Until now I hadn’t heard the accusations of archive.today tampering with saved page content. I want to give it the benefit of the doubt because it’s always seemed trustworthy to me. But without knowing the operators and their agendas who can say for sure (and this DDoS situation does not inspire much confidence). If a site is no longer online there’s no way to guarantee the authenticity of the version archive.today is serving. Honestly the same could be said for any of the alternatives though… we believe that the Wayback Machine is preserving content in good faith, but they could be selectively modifying specific URLs and no one would be the wiser.
I don’t think page archival is a solved problem yet. The strengths of archive.today revealed the shortcomings of Wayback. There are a number of improvements I’d like to see, personally.
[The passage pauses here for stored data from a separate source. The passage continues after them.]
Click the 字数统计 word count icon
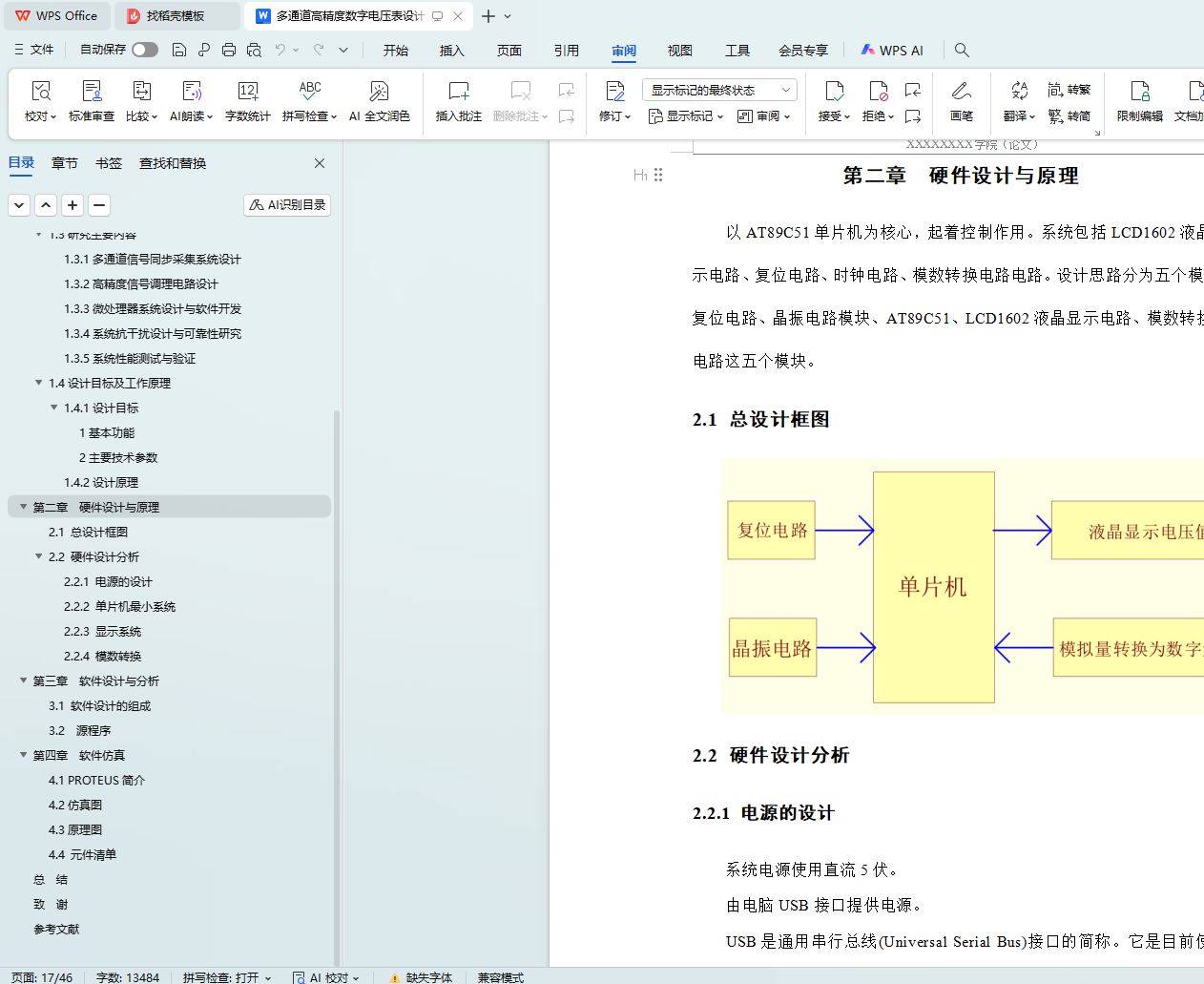The height and width of the screenshot is (984, 1204). click(247, 92)
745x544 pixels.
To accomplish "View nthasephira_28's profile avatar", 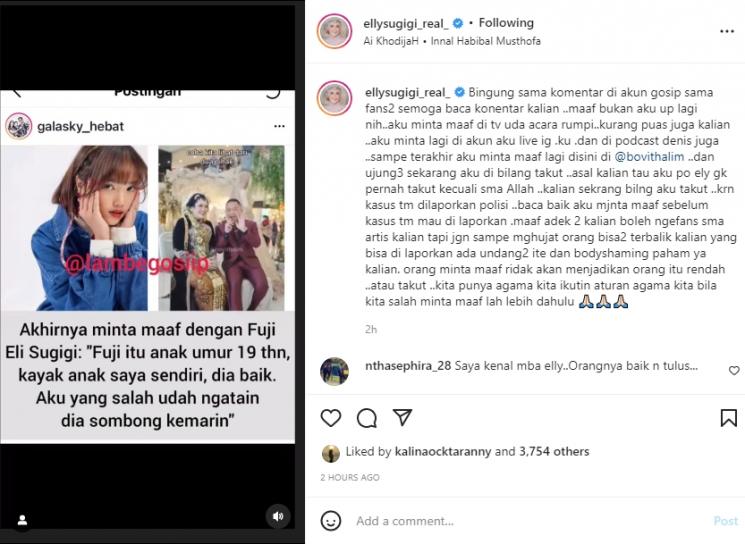I will tap(334, 372).
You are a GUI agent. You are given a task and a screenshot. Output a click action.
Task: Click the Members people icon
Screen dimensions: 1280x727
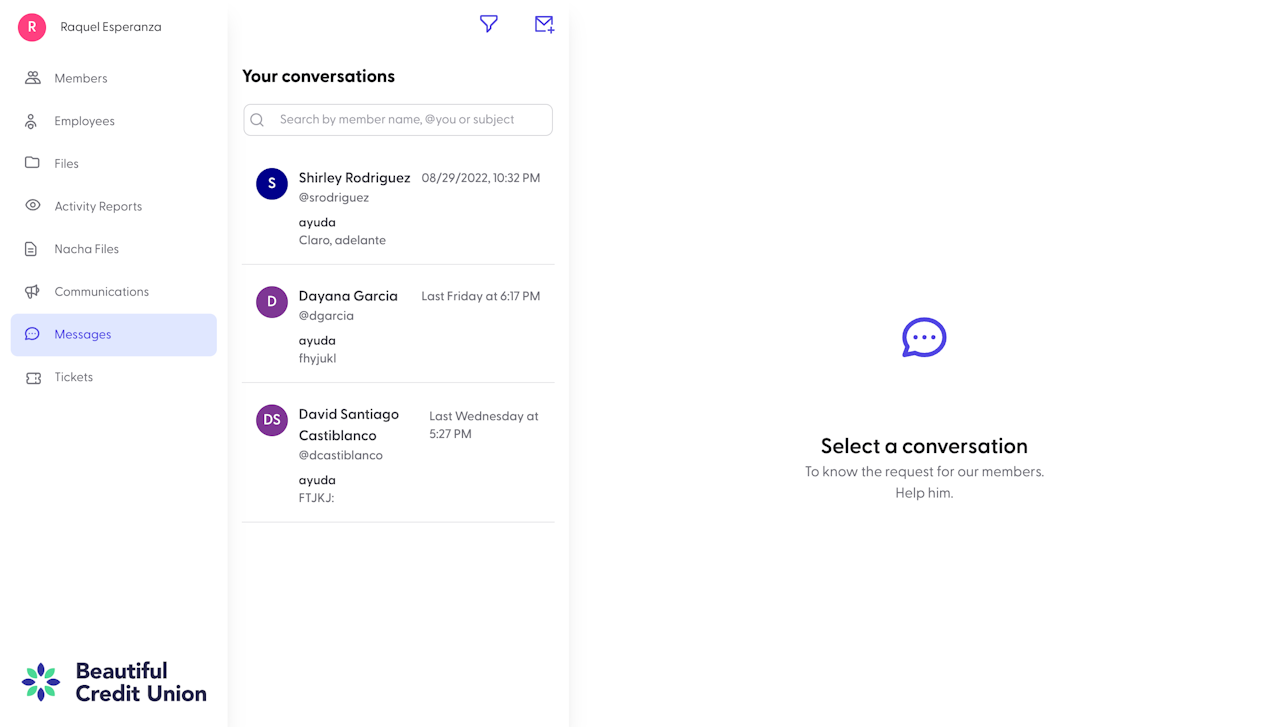33,78
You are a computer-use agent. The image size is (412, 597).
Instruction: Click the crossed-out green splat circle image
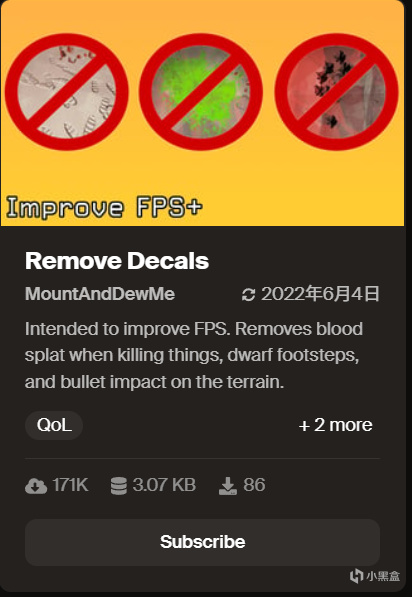201,92
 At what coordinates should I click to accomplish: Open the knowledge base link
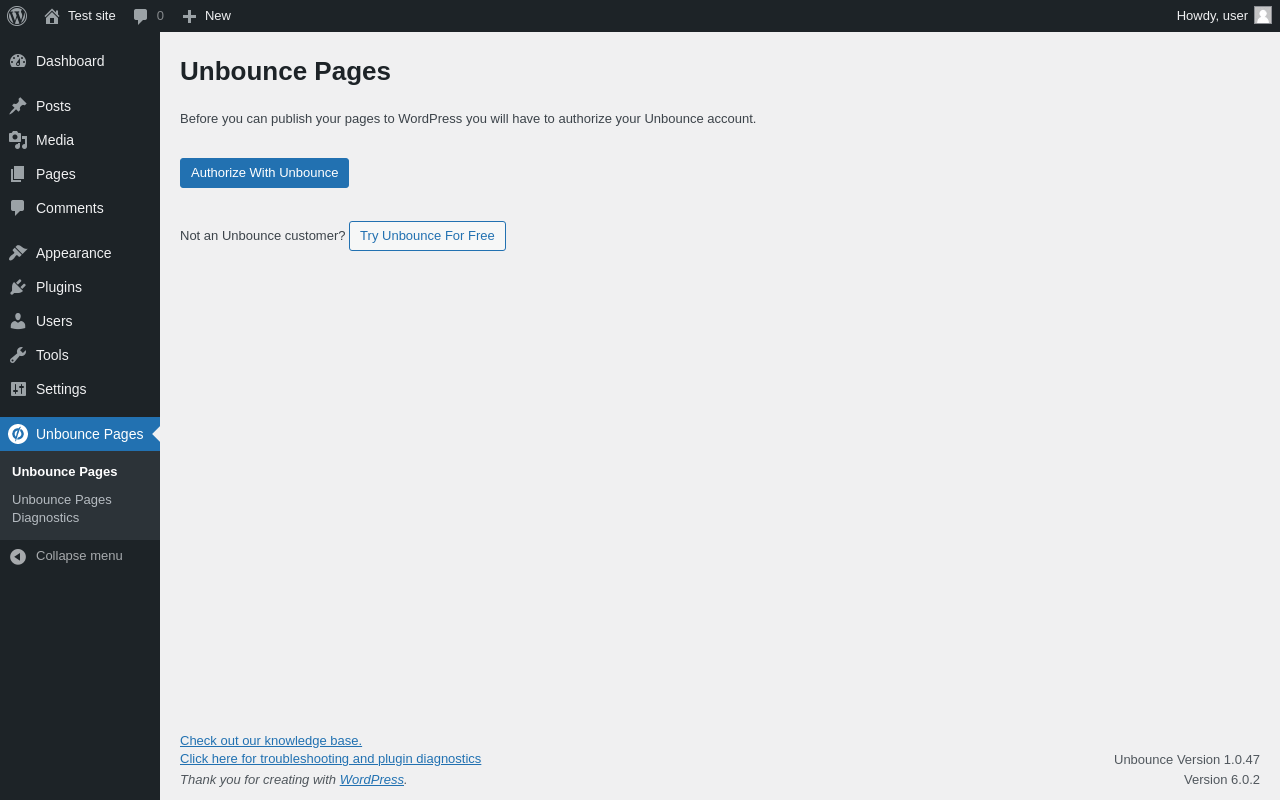pos(271,741)
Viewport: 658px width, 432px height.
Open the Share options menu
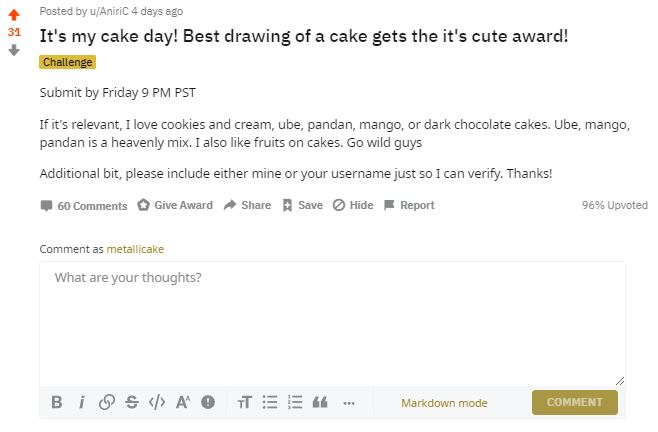tap(247, 205)
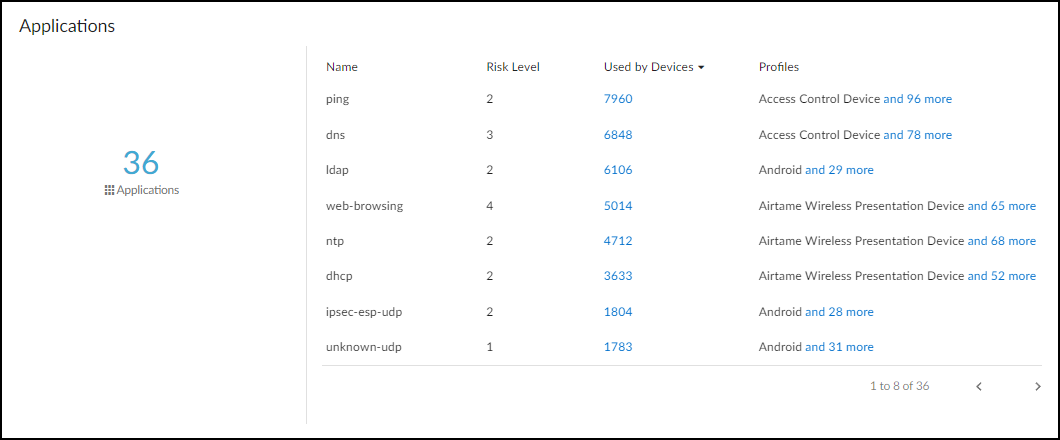Click the 36 applications total count
The image size is (1060, 440).
(141, 163)
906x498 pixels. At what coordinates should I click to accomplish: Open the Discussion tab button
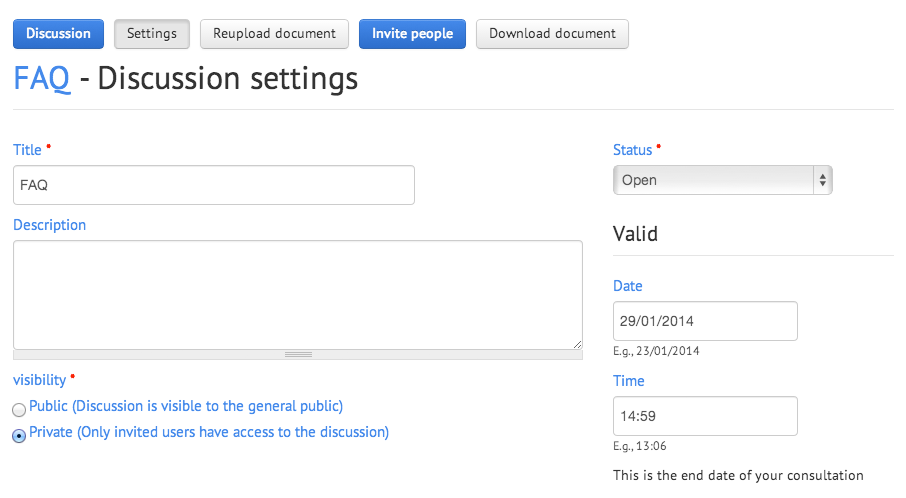point(58,34)
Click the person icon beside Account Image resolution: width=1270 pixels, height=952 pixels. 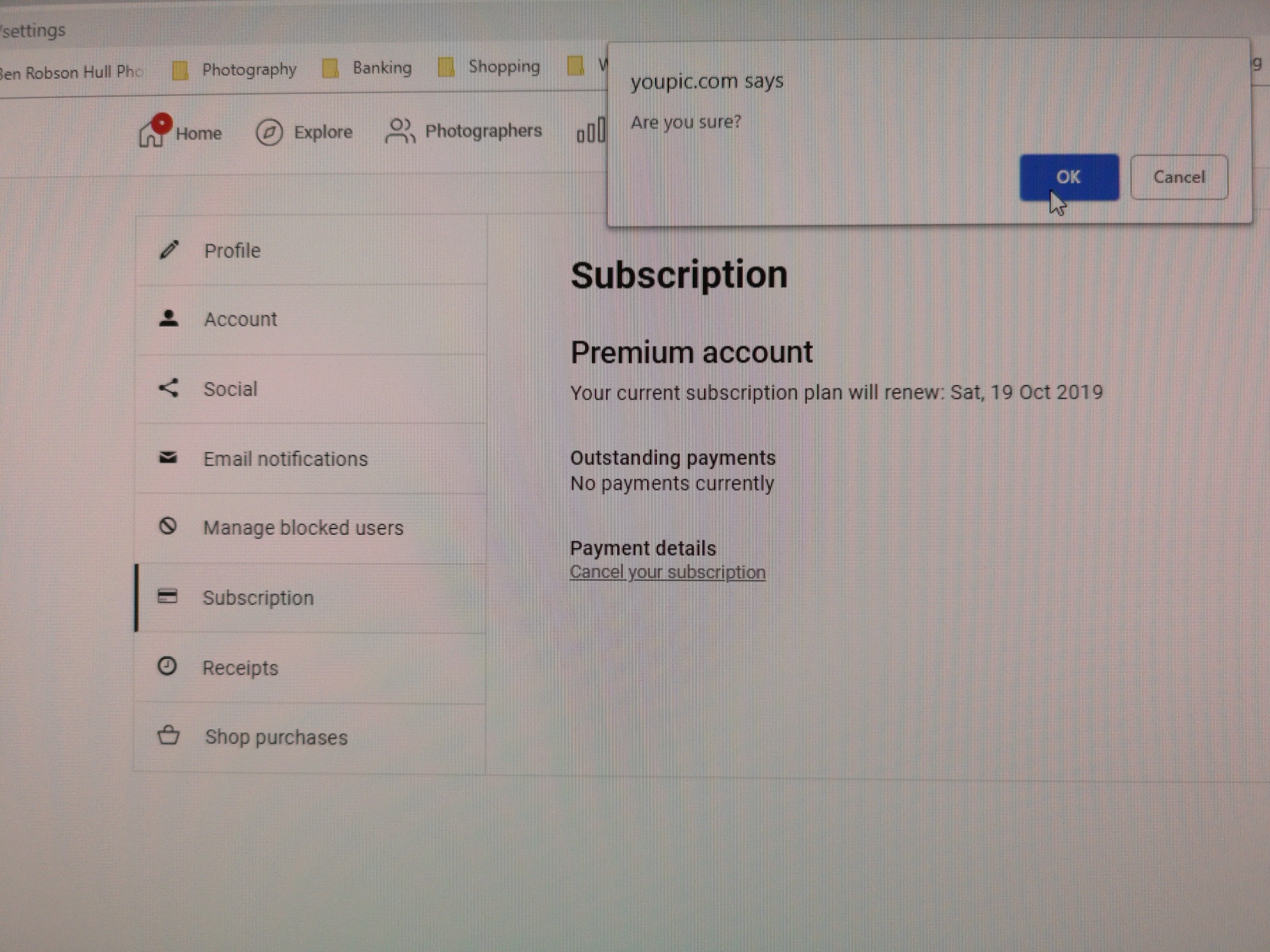168,319
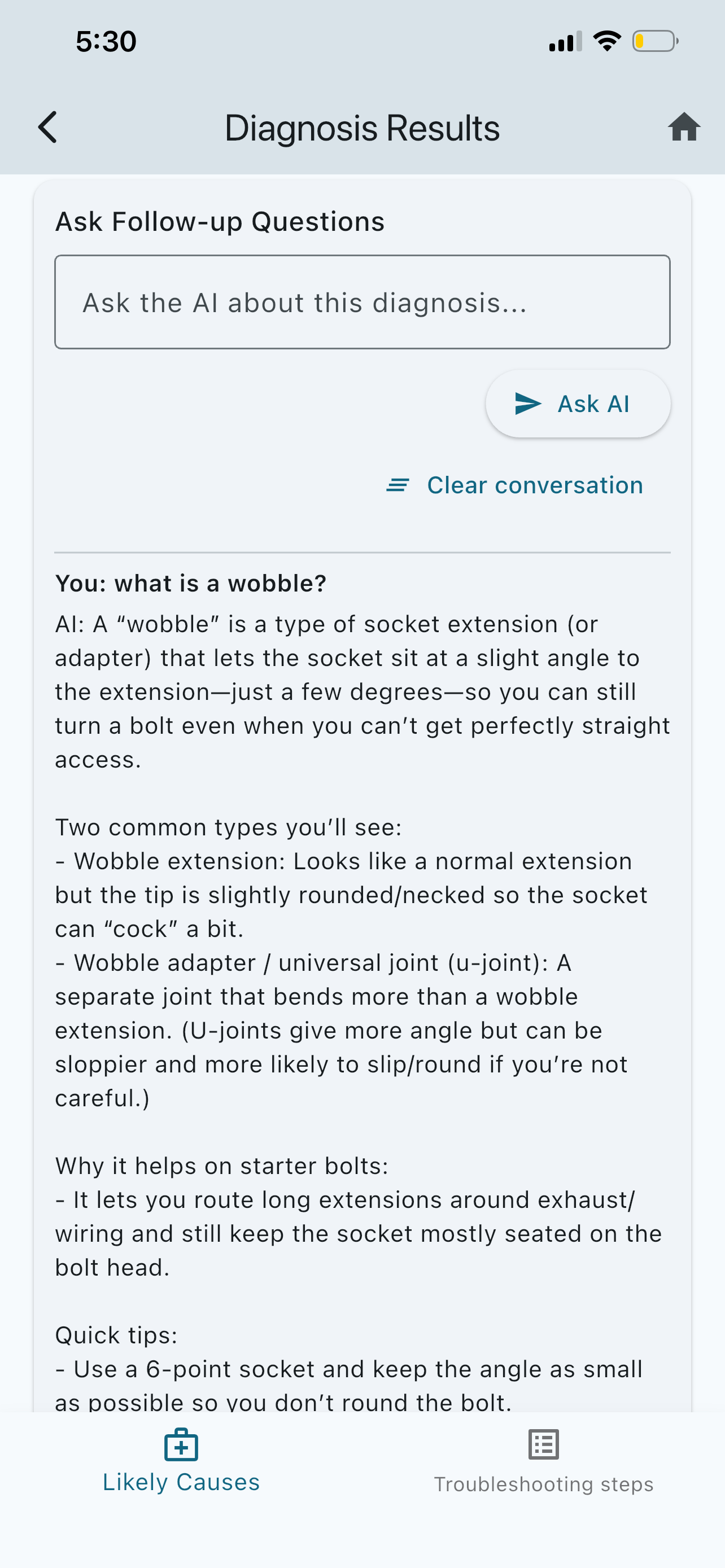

After reading this I think some kind of cryptographic signature scheme for pages might be helpful too. It could at least prove that archives haven’t been changed over time, but you’d still have to trust the accuracy of the original scrape. Though In the LLM era that might not be enough either. 🤔
Hopefully cleverer minds than mine are already thinking about this.
Well said.
I am concerned that we are going to see a massive cascade of websites blocking them now. I have never had any access issues with archive working on any website, whereas the alternatives can be spotty.
I don't think the operator should be given the benefit of the doubt here, they have admitted as much in a blog post
Tildes users regularly provide "archives" using this site. Should we consider switching elsewhere?
Here's the previous discussion from the first thread about this, for continuity's sake. Wayback Machine and ghostarchive seem to be the main two mentioned there.
I've been using ghostarchive since the first post about this but there was some question about whether it was also affiliated with the archive.today person. Does anyone know more? I've liked ghostarchive so far (unfortunately not as much as archive.today but ah well)
I don't know a good solution. I'm glad that I regularly extract quotes, so at least there's some context. Maybe I'll start archiving pages privately?
Is there any connection between this and Wikipedia being unreachable a few hours ago?